ABOUT THIS EXERCISE: From the entries below, return exactly the lines beginning at the one that contains "You are a GUI agent. The screenshot is 2212×1676." and ending at the one that contains "Studio La Città (1106, 229)", both of them included, and only those lines.

INFORMATION SUPPLIED:
=====
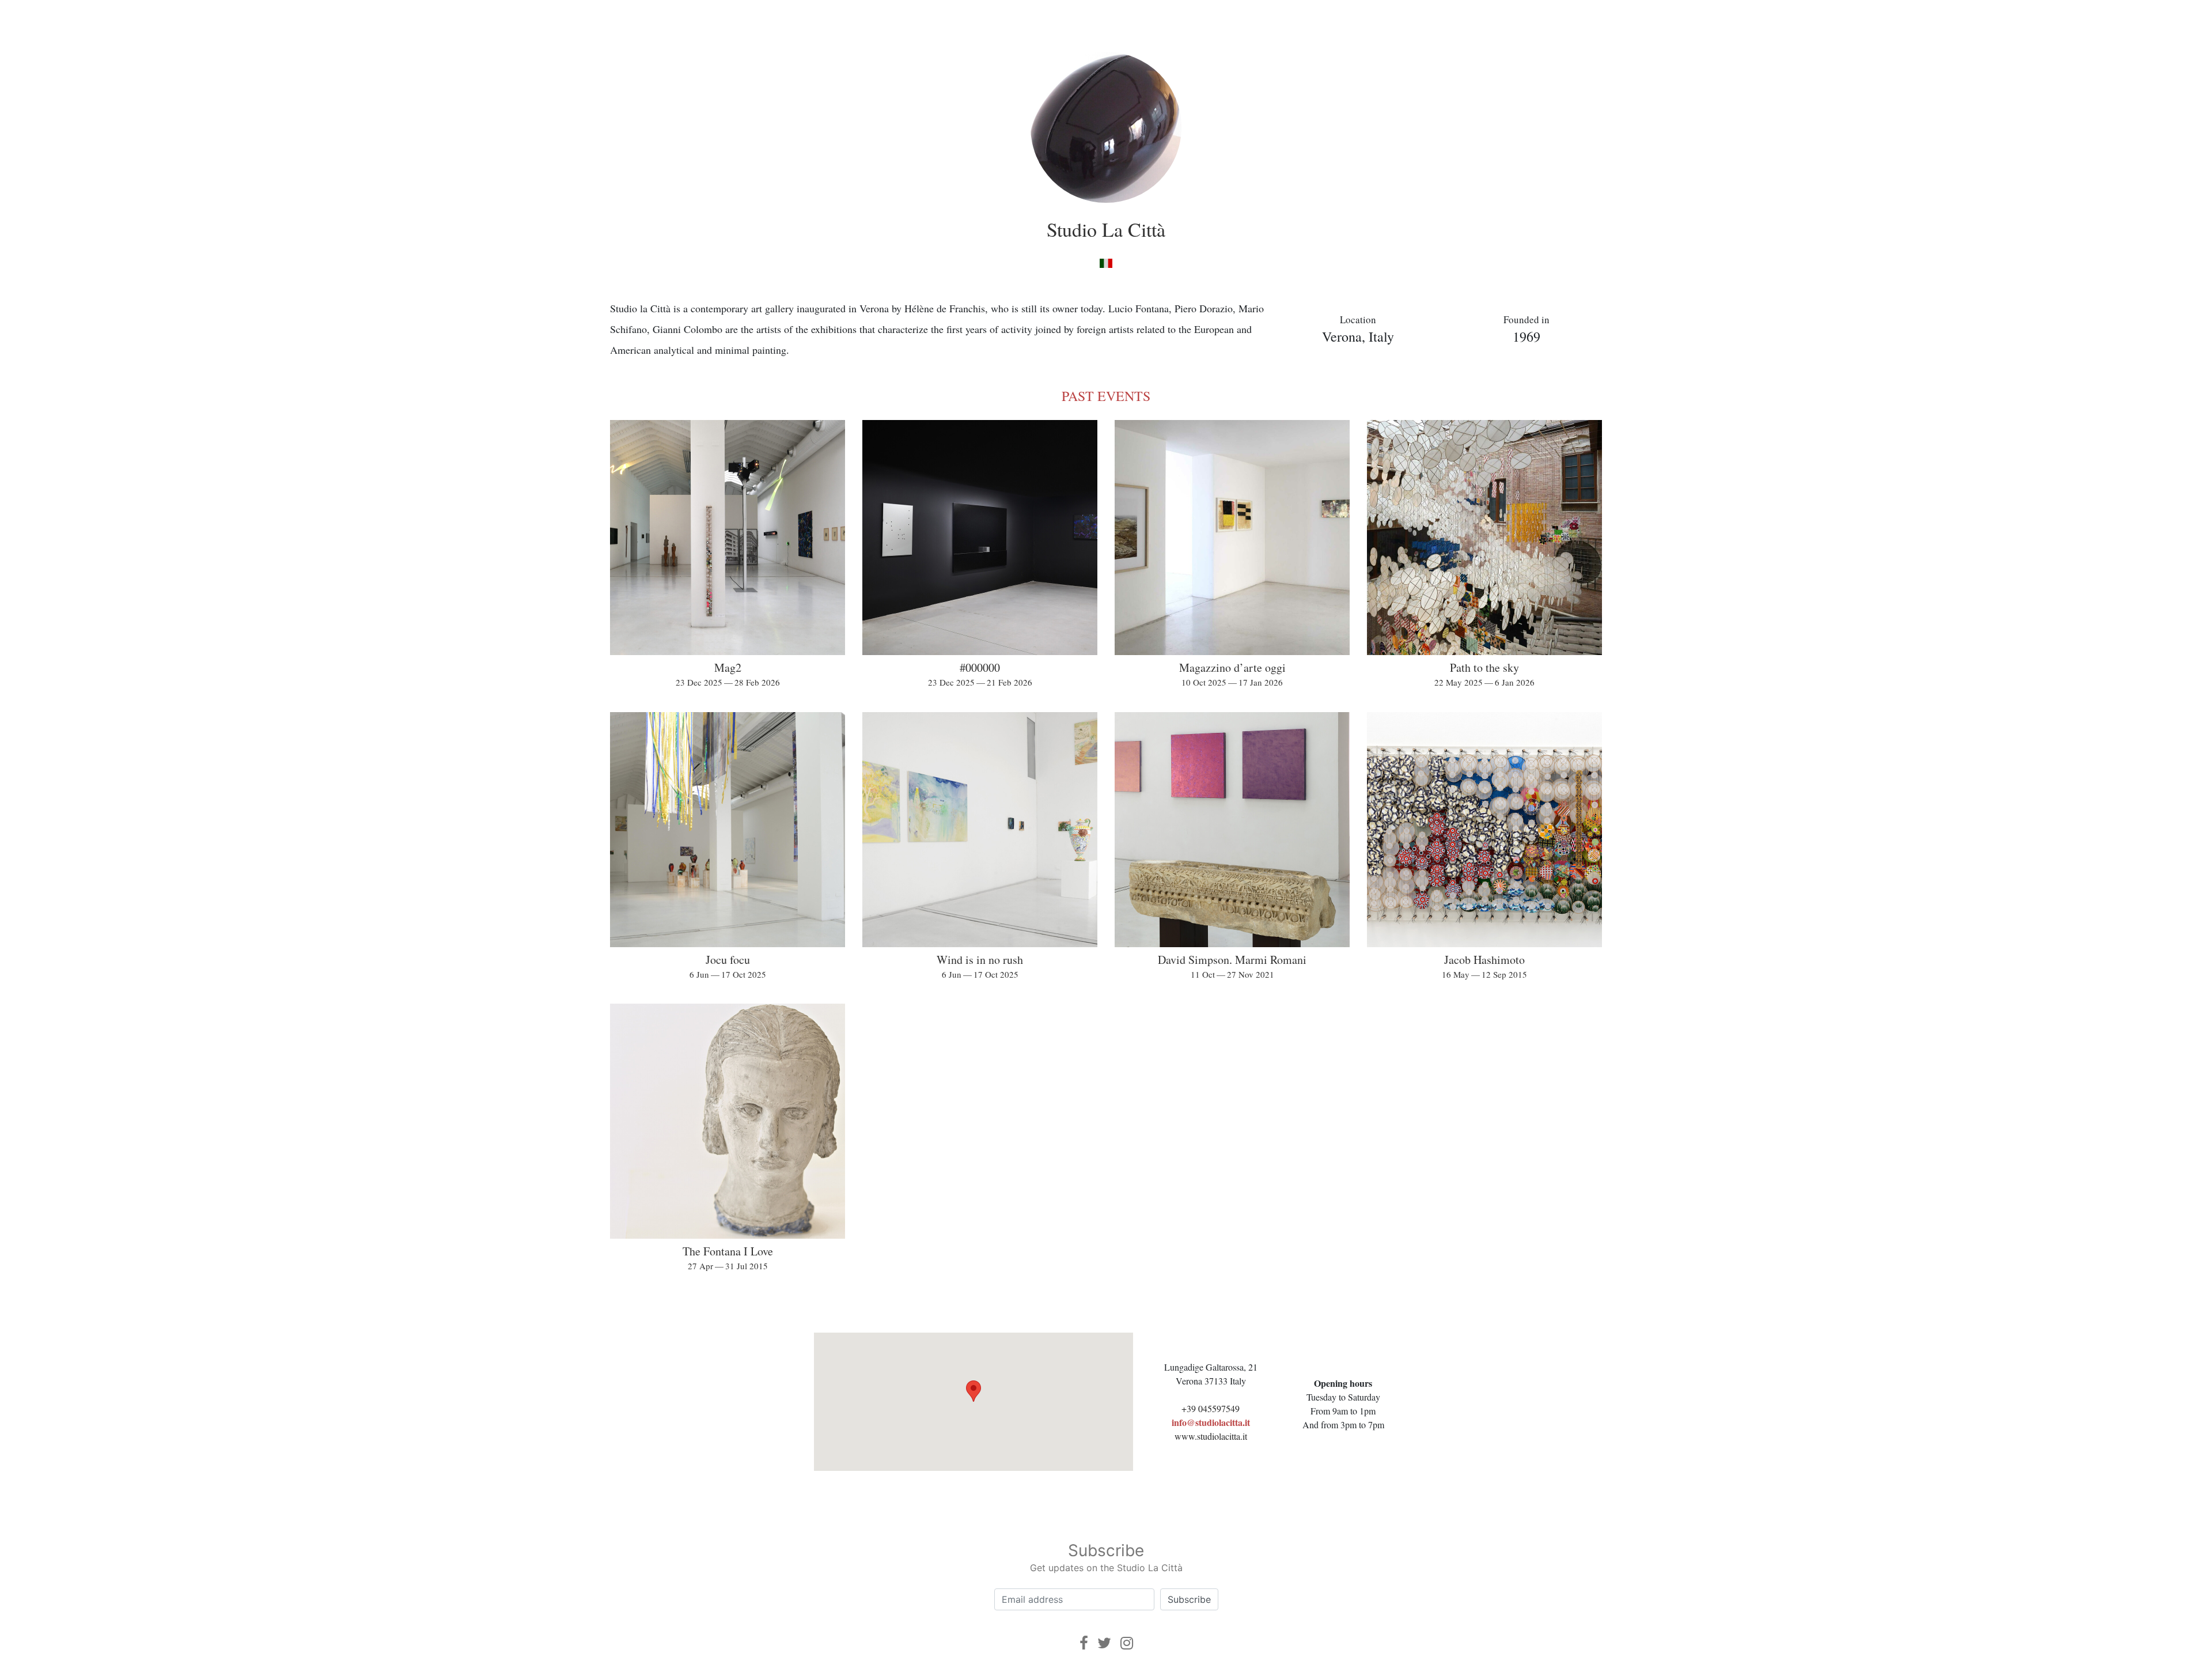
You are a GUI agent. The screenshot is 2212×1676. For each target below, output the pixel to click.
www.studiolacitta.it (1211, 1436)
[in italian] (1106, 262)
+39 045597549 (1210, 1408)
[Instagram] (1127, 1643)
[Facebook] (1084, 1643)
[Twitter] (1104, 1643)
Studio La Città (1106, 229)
=====
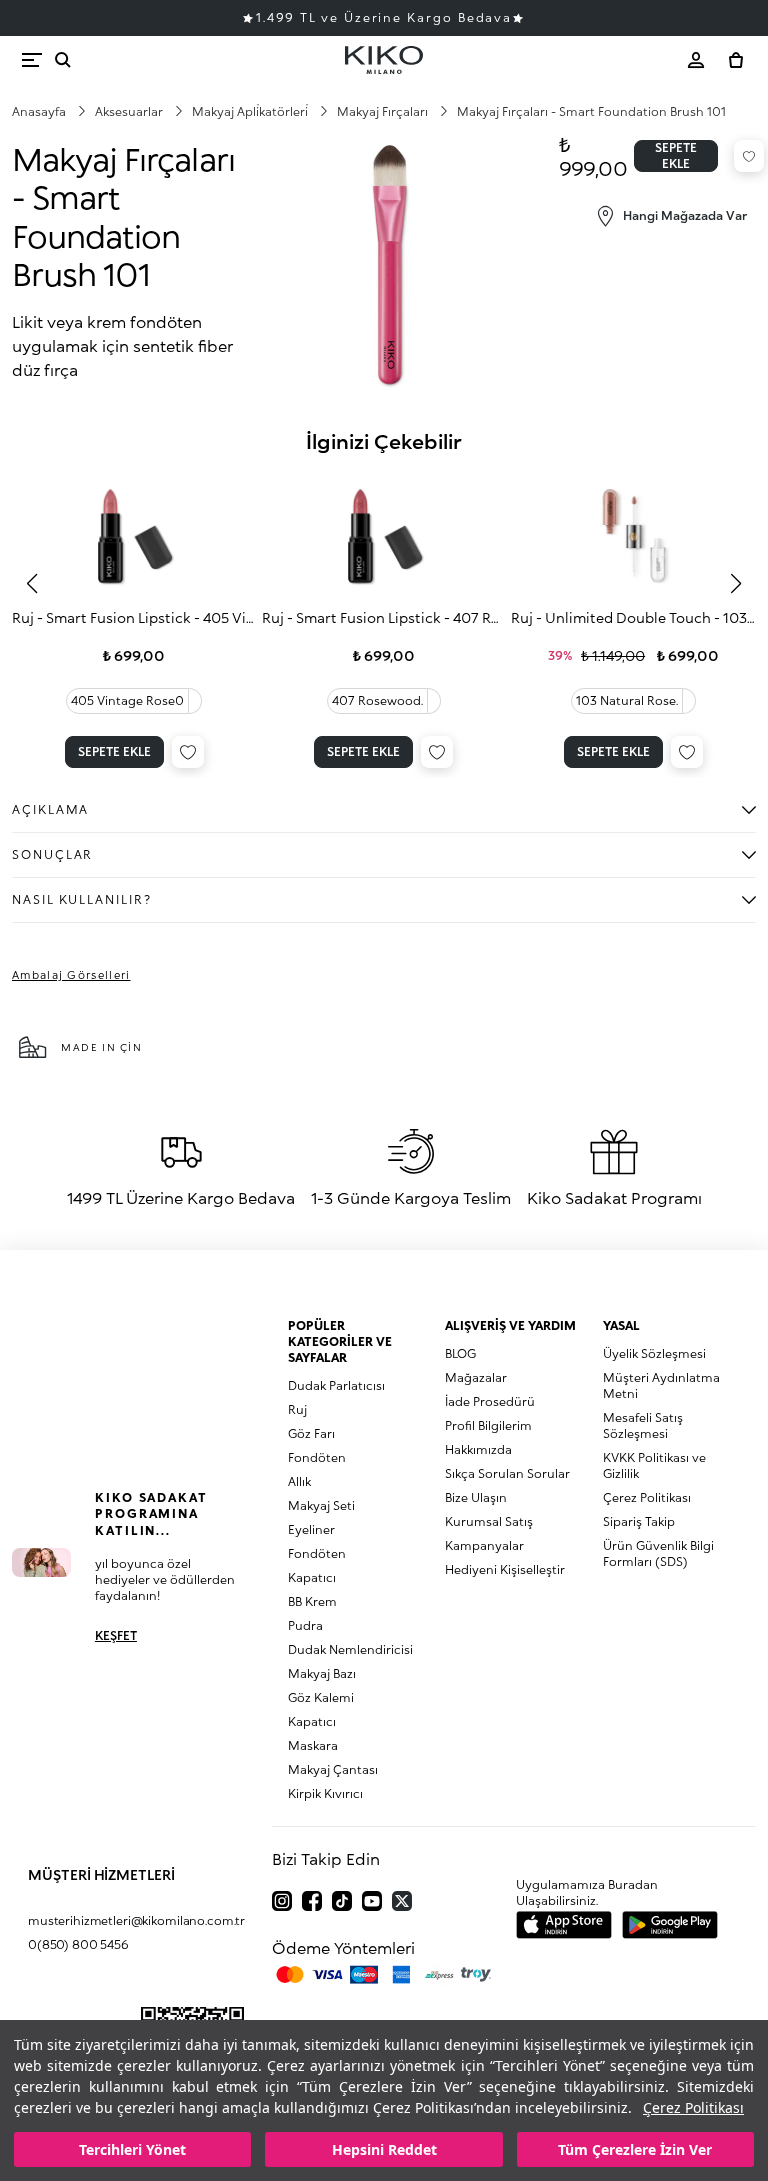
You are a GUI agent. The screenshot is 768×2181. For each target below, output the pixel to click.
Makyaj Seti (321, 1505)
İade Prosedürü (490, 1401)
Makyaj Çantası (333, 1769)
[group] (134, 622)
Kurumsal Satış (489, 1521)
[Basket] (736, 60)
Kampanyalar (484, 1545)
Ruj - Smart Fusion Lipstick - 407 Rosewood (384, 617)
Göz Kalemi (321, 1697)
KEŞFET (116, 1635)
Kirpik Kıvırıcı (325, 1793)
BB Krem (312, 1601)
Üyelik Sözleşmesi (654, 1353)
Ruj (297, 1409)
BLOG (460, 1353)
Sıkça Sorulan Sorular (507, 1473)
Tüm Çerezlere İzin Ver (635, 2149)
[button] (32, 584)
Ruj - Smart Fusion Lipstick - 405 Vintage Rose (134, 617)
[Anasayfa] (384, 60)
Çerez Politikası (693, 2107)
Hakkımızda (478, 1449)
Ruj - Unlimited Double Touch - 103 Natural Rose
=====
ANSWER SECTION:
You are a GUI agent. The screenshot is 2212×1676. For each target below, output the pixel to click.
www.studiolacitta.it (1211, 1436)
[in italian] (1106, 262)
+39 045597549 (1210, 1408)
[Instagram] (1127, 1643)
[Facebook] (1084, 1643)
[Twitter] (1104, 1643)
Studio La Città (1106, 229)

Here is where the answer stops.